======== DATASET CONTENT

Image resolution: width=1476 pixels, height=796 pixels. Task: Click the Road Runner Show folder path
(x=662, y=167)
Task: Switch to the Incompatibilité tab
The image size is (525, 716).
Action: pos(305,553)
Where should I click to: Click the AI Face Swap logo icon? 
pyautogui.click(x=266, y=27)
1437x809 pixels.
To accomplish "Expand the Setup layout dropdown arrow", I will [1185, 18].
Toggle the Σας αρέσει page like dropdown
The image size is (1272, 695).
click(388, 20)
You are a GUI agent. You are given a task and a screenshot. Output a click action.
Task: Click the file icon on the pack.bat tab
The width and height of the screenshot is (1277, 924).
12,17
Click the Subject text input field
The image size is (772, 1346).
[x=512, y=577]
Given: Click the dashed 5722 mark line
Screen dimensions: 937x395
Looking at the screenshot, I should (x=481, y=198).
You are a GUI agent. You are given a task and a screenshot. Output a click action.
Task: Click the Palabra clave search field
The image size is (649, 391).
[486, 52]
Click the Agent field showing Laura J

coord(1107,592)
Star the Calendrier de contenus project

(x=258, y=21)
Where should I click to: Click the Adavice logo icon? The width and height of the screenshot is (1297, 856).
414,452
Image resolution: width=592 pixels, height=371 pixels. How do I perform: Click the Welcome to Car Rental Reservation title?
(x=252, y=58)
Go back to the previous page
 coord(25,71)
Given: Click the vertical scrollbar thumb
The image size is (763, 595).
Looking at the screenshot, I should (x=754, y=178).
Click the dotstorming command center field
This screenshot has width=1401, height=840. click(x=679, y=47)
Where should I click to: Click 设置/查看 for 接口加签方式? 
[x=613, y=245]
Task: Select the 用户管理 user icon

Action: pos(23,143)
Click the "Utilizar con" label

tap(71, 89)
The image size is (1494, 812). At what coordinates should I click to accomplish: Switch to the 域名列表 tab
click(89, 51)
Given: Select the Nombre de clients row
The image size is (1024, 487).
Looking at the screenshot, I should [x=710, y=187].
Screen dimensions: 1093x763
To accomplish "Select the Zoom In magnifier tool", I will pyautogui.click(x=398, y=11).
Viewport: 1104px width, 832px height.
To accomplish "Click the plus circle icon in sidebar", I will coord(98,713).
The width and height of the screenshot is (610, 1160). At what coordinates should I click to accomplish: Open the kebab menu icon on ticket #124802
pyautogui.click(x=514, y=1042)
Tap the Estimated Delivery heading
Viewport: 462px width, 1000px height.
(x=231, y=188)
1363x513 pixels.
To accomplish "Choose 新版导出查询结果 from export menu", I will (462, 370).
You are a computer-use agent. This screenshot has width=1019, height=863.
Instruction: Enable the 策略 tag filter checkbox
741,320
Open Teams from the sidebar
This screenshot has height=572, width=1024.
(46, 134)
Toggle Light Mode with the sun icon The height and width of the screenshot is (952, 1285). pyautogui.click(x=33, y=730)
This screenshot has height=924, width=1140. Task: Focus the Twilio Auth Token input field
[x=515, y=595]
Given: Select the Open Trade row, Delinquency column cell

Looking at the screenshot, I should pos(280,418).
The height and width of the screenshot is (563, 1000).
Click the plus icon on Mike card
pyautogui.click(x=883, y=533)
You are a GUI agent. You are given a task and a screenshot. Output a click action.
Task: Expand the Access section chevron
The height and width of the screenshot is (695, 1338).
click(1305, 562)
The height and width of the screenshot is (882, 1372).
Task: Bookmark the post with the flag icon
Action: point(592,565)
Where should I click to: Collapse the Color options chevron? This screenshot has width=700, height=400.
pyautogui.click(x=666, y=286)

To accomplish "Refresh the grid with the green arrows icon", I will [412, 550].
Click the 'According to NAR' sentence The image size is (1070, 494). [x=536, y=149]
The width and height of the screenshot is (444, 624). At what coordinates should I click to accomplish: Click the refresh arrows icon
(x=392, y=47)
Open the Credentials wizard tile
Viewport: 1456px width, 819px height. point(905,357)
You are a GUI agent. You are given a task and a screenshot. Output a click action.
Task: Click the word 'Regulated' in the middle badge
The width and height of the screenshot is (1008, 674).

================

(WHAT THE TASK REQUIRES) Retype all of the rows above, line for line, with nothing changed.

(OUTPUT BELOW)
Image resolution: width=1476 pixels, height=796 pixels. Task: Click the Road Runner Show folder path
(x=662, y=167)
Task: Switch to the Incompatibilité tab
The image size is (525, 716).
Action: pos(305,553)
Where should I click to: Click the AI Face Swap logo icon? 
pyautogui.click(x=266, y=27)
1437x809 pixels.
To accomplish "Expand the Setup layout dropdown arrow", I will [1185, 18].
Toggle the Σας αρέσει page like dropdown
The image size is (1272, 695).
click(388, 20)
You are a GUI agent. You are given a task and a screenshot. Output a click action.
Task: Click the file icon on the pack.bat tab
The width and height of the screenshot is (1277, 924).
12,17
Click the Subject text input field
The image size is (772, 1346).
[x=512, y=577]
Given: Click the dashed 5722 mark line
Screen dimensions: 937x395
Looking at the screenshot, I should (x=481, y=198).
You are a GUI agent. You are given a task and a screenshot. Output a click action.
Task: Click the Palabra clave search field
The image size is (649, 391).
[486, 52]
Click the Agent field showing Laura J

coord(1107,592)
Star the Calendrier de contenus project

(x=258, y=21)
Where should I click to: Click the Adavice logo icon? The width and height of the screenshot is (1297, 856).
414,452
Image resolution: width=592 pixels, height=371 pixels. How do I perform: Click the Welcome to Car Rental Reservation title?
(x=252, y=58)
Go back to the previous page
 coord(25,71)
Given: Click the vertical scrollbar thumb
The image size is (763, 595).
Looking at the screenshot, I should (x=754, y=178).
Click the dotstorming command center field
This screenshot has width=1401, height=840. click(x=679, y=47)
Where should I click to: Click 设置/查看 for 接口加签方式? 
[x=613, y=245]
Task: Select the 用户管理 user icon

Action: pos(23,143)
Click the "Utilizar con" label

tap(71, 89)
The image size is (1494, 812). At what coordinates should I click to accomplish: Switch to the 域名列表 tab
click(89, 51)
Given: Select the Nombre de clients row
The image size is (1024, 487).
Looking at the screenshot, I should [x=710, y=187].
Screen dimensions: 1093x763
To accomplish "Select the Zoom In magnifier tool", I will pyautogui.click(x=398, y=11).
Viewport: 1104px width, 832px height.
To accomplish "Click the plus circle icon in sidebar", I will coord(98,713).
The width and height of the screenshot is (610, 1160). At what coordinates should I click to accomplish: Open the kebab menu icon on ticket #124802
pyautogui.click(x=514, y=1042)
Tap the Estimated Delivery heading
Viewport: 462px width, 1000px height.
(x=231, y=188)
1363x513 pixels.
To accomplish "Choose 新版导出查询结果 from export menu", I will (462, 370).
You are a computer-use agent. This screenshot has width=1019, height=863.
Instruction: Enable the 策略 tag filter checkbox
741,320
Open Teams from the sidebar
This screenshot has height=572, width=1024.
(46, 134)
Toggle Light Mode with the sun icon The height and width of the screenshot is (952, 1285). pyautogui.click(x=33, y=730)
This screenshot has height=924, width=1140. Task: Focus the Twilio Auth Token input field
[x=515, y=595]
Given: Select the Open Trade row, Delinquency column cell

Looking at the screenshot, I should pos(280,418).
The height and width of the screenshot is (563, 1000).
Click the plus icon on Mike card
pyautogui.click(x=883, y=533)
You are a GUI agent. You are given a task and a screenshot. Output a click action.
Task: Expand the Access section chevron
The height and width of the screenshot is (695, 1338).
click(1305, 562)
The height and width of the screenshot is (882, 1372).
Task: Bookmark the post with the flag icon
Action: point(592,565)
Where should I click to: Collapse the Color options chevron? This screenshot has width=700, height=400.
pyautogui.click(x=666, y=286)

To accomplish "Refresh the grid with the green arrows icon", I will [412, 550].
Click the 'According to NAR' sentence The image size is (1070, 494). [x=536, y=149]
The width and height of the screenshot is (444, 624). At what coordinates should I click to accomplish: Click the refresh arrows icon
(x=392, y=47)
Open the Credentials wizard tile
Viewport: 1456px width, 819px height. point(905,357)
You are a GUI agent. You are given a task and a screenshot. Output a click action.
Task: Click the word 'Regulated' in the middle badge
The width and height of the screenshot is (1008, 674).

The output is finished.